NEW YORK — While bone mineral density T scores clearly are predictive of a postmenopausal woman's osteoporotic fracture risk, treatment decisions should take into account other factors, including her overall health and history of previous fractures, Stephen Honig, M.D., said at a rheumatology meeting sponsored by New York University.

“We have to do better than the T score in deciding who needs treatment for osteoporosis, because the long-term use of bisphosphonates has not been determined to be safe,” said Dr. Honig, director of the osteoporosis center at the Hospital for Joint Diseases Spine Center in New York.

Very long-term bisphosphonate therapy may lead to oversuppression of bone turnover, he said. This superhardening can hinder subsequent fracture healing, as was seen in a recent report of nine patients who sustained spontaneous, nonhealing fractures while on alendronate therapy (J. Clin. Endocrinol. Metab. 2005;90:1294-301).

These patients showed histomorphometric evidence of markedly suppressed bone formation, Dr. Honig said.

This new finding has heightened interest in targeting osteoporosis treatment. Research findings have begun to provide guidance on which patients can most benefit from treatment.

Most notable was the National Osteoporosis Risk Assessment (NORA) study, which enrolled 200,160 postmenopausal women aged 50 and older. In that study, bone mineral density (BMD) measurements were obtained at baseline, and the participants were followed for 1 year.

At follow up, one-third of all fractures and one-fifth of all hip fractures in particular occurred in women aged 50-64. Although the majority of fractures did occur in women 65 and older, the high number in the younger cohort “was a little surprising,” said Dr. Honig.

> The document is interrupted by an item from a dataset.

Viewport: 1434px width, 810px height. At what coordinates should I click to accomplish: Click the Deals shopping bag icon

Another finding that emerged from NORA was that 80% of the women who had fractures during the yearlong study had T scores that were higher than -2.5 and therefore did not meet the World Health Organization definition of osteoporosis. Most fell between -1 and -2.5, the osteopenic range, he said.

“We want to identify patients at risk in this middle range and not wait until they have obvious fractures,” he said.

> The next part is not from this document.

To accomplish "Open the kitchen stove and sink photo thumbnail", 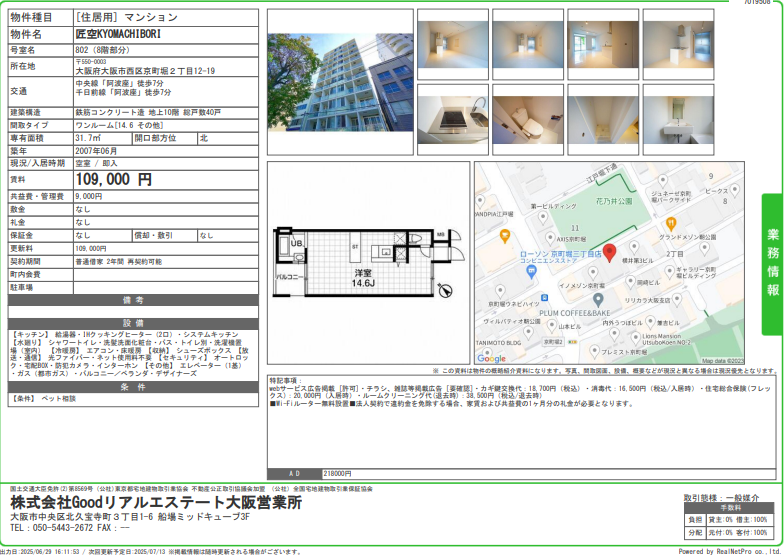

The NORA investigators subsequently followed 57,421 osteopenic women and developed an algorithm for determining risk. As it turns out, identifying patients with a previous fracture, a T score below -1.8, a self-reported health status of fair or poor, and poor mobility were all factors significantly predictive of fracture risk (Arch. Intern. Med. 2004;164:1113-20).

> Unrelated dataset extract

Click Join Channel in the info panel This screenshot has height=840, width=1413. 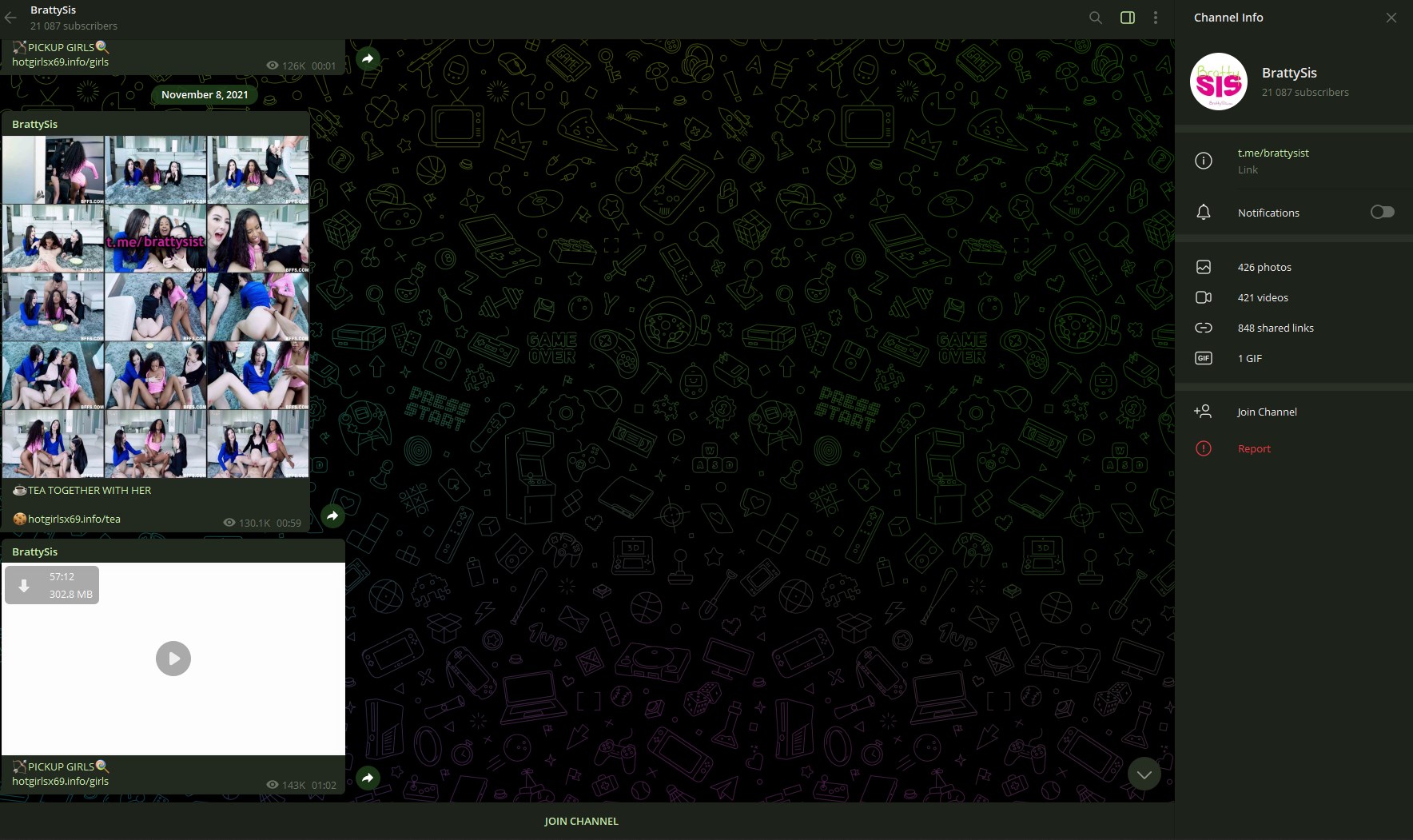(x=1267, y=412)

Another prospective study conducted in France followed 672 healthy postmenopausal women for more than 5 years, and found an annual incidence of osteoporotic fractures of 21 per 1,000 women per year (Bone 2003;32:78-85). The French investigators identified the key risk factors (in order of importance) to be: a past fracture, hip BMD, low physical activity, low grip strength, age over 65, maternal fracture history, and past falls.

Other studies have also suggested additional risk factors, including smoking, low body mass index, and increased markers of bone absorption.

Based on the available data and tools at hand, Dr. Honig recommends that clinicians now consider treatment for the following patients:

▸ Women 65 and older, with or without a history of fracture, who have low BMD or other risk factors, such as low BMI and family history.

▸ Women 50 and older with a previous fracture and a T score of -1.8 or less.

▸ Women in poor overall health with mobility problems and low BMD.

▸ Women with low BMD and increased markers of bone resorption.

But questions remain, he said. How long can a bisphosphonate be used? When should teriparatide or a selective estrogen receptor modulator be used? What place does hormone replacement therapy have in treatment strategies? “There is some new evidence that postmenopausal women with certain levels of endogenous estradiol have a lower incidence of fractures. This may translate into using very low-dose [hormone therapy], which conceivably could be safer than what was seen in the Women's Health Initiative,” he said.

Dr. Honig disclosed that he receives support from Eli Lilly & Co. and is on the speakers' bureau of Sanofi-Aventis.